Tiger Woods made an encouraging start in his bid to end a five-year title drought at the majors, making a birdie on his fourth hole to sit two strokes off the early pace at the PGA Championship on Thursday.
On a glorious sunny morning at Oak Hill Country Club, Woods laid up in two after taking an iron off the tee at the par-five 13th before hitting a stunning approach to a foot short of the cup for a tap-in putt.
That put the four-times champion among a large contingent at one under, two behind fellow Americans Robert Garrigus and David Toms.
PGA Tour journeyman Garrigus, who teed off in the second group of the day at the 10th, had completed 11 holes while Toms, winner of the 2001 PGA Championship, was through seven.

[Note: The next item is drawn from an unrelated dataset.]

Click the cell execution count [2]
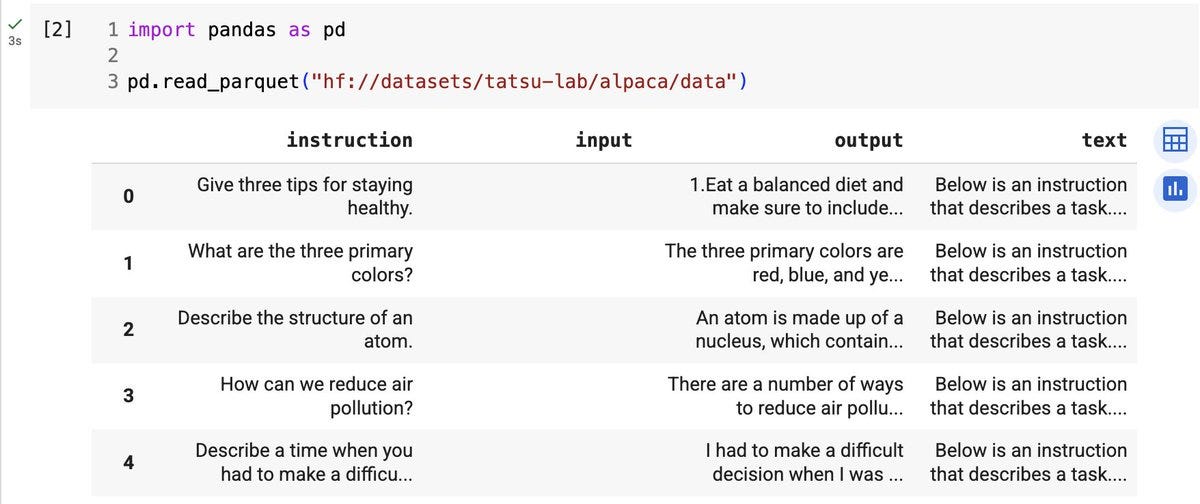This screenshot has height=504, width=1200. pyautogui.click(x=58, y=29)
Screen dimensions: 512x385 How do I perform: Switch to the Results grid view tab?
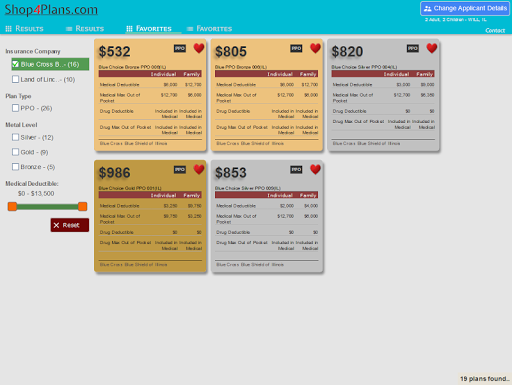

Thailand's Kiradech Aphibarnrat, competing in just his second major, was at two under after 10 holes, level with Americans Rickie Fowler, Tommy Gainey and Kevin Streelman, Canadian David Hearn and Austria's Bernd Wiesberger.
Fowler had completed eight holes, Gainey nine, Streelman four, Hearn nine and Wiesberger three on a par-70 East Course softened by two inches of rain overnight.
The biggest galleries of the morning, however, were following Woods who had started out at the par-four 10th in the company of former champions Keegan Bradley and Davis Love III.
The world number one salvaged par on his first hole after finding the first cut of rough on the right off the tee and ending up just short of the green with his approach.
Woods chipped eight feet past the hole but sank the slick putt coming back.
He had to get up and down from tangly greenside rough at the par-three 11th before making a rock-solid, two-putt par at the 12th where he took an iron off the tee and hit his second to 35 feet below the hole.
Woods came into this week as a heavy favourite after coasting to his 79th PGA Tour victory in the WGC-Bridgestone Invitational on Sunday.
Though he has not claimed a major title since the 2008 U.S. Open, his runaway triumph last week suggested every component of his game is in top order.
"Any time you can go into a major tournament, or any tournament, with a win under your belt it's nice," Woods said. "It validates what you're working on and you have some nice momentum going in there."
Among the late starters on Thursday was defending champion Rory McIlroy, who is seeking to turn his game around after a poor year by his standards.
McIlroy was set to tee off from the first at 1.25 pm (1725 GMT) in the company of former winners Vijay Singh of Fiji (1998) and Germany's Martin Kaymer (2010).
Also setting off in the afternoon was the marquee group of this year's major winners - Australian Adam Scott (Masters), Englishman Justin Rose (U.S. Open) and American Phil Mickelson (British Open).